NO donors inhibit Leishmania infantum cysteine proteinase activity.

Nitric oxide (NO) releasing drugs (e.g., glyceryl trinitrate) were successfully used in the treatment of cutaneous leishmaniasis in man. In the present study, the effect of NO donors on the catalytic activity of the cysteine proteinase from promastigotes of Leishmania infantum, an agent of Old World visceral and cutaneous leishmaniases, is reported. In particular, one equivalent of NO, released by the NO donors S-nitrosoglutathione, glyceryl trinitrate, (+/-)-(E)-4-ethyl-2-[(E)-hydroxyimino]-5-nitro-3-hexenamide, 3-morpholinosydnonimine, S-nitrosoacetylpenicillamine and sodium nitroprusside, inhibited one equivalent of the parasite cysteine proteinase.
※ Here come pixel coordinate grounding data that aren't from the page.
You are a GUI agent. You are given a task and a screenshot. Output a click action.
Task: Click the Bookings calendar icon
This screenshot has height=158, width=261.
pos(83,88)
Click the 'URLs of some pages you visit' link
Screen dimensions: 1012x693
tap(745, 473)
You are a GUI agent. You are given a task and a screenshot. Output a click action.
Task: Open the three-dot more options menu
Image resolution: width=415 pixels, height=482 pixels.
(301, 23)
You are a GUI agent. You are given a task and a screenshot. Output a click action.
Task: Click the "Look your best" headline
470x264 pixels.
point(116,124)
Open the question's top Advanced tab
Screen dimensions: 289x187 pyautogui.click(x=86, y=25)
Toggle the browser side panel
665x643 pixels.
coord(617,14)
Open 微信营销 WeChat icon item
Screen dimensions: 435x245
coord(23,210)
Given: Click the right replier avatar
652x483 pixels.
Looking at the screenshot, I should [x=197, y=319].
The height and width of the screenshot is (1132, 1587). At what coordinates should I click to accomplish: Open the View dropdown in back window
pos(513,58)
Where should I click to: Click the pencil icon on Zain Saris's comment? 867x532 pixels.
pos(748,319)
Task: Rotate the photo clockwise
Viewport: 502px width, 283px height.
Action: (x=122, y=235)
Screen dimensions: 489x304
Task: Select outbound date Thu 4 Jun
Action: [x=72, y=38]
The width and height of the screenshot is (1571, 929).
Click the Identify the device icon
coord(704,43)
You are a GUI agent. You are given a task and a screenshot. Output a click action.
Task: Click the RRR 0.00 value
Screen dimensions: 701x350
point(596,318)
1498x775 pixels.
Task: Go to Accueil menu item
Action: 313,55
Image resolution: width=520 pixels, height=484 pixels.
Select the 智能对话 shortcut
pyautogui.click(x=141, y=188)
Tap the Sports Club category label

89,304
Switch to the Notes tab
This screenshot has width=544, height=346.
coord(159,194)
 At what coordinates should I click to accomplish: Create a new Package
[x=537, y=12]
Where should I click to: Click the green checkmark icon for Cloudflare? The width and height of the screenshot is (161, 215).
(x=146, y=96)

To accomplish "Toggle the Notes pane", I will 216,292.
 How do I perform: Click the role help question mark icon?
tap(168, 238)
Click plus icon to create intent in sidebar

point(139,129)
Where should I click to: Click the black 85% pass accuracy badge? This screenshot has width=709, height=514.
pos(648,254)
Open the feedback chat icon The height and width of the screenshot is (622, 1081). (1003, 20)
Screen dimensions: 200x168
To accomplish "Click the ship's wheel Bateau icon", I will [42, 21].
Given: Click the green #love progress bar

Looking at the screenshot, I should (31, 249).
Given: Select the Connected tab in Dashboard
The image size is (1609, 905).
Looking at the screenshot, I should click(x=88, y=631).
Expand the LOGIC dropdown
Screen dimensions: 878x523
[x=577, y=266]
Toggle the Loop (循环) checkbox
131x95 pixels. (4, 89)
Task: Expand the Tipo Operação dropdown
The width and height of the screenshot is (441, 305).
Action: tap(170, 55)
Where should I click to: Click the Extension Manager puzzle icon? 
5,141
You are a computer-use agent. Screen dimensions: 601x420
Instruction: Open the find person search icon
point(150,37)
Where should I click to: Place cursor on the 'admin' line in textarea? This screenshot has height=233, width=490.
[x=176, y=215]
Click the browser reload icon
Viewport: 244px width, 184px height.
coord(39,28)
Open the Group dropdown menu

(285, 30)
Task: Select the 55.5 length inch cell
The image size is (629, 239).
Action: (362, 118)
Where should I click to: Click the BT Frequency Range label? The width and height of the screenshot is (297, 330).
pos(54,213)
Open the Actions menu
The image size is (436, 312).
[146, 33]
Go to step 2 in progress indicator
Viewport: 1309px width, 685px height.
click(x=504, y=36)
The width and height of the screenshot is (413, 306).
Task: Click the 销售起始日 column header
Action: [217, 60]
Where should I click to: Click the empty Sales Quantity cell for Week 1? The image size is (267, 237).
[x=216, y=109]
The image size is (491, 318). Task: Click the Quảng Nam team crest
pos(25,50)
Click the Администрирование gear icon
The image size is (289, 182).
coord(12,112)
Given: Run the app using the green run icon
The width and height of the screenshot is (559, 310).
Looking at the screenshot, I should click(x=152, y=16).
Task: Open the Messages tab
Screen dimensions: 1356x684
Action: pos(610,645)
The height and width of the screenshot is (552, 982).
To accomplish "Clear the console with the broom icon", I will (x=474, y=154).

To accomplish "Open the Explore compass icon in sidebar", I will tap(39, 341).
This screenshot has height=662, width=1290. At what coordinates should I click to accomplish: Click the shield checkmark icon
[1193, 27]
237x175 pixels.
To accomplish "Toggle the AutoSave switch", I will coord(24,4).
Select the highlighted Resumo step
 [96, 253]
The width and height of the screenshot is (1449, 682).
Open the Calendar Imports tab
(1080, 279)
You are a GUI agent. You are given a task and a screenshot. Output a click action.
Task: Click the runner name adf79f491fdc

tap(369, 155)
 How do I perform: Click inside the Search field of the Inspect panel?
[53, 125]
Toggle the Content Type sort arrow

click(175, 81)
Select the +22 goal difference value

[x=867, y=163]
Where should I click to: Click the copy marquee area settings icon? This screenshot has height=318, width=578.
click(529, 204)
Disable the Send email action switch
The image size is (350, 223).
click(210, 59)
As expected, NO-deprived compounds did not affect the catalytic activity of the parasite cysteine proteinase. Furthermore, the absorption spectrum of the (+/-)-(E)-4-ethyl-2-[(E)-hydroxyimino]-5-nitro-3-hexenamide-treated inactive L. infantum enzyme displayed a maximum in the 330-350 nm wavelength range. The reducing agents dithiothreitol and L-ascorbic acid completely prevented parasite cysteine proteinase inhibition by NO, fully restored the catalytic activity, and reversed the NO-induced absorption spectrum of the inactive enzyme. Moreover, S-nitrosoacetylpenicillamine displayed a leishmanicidal effect, inhibiting the cysteine proteinase activity in vivo. As expected, the NO-deprived compound N-acetylpenicillamine did not affect significantly the parasite viability and the enzyme activity in vivo. These data suggest that the L. infantum cysteine proteinase undergoes NO-mediated S-nitrosylation, thereby representing a possible mechanism of antiparasitic host defence.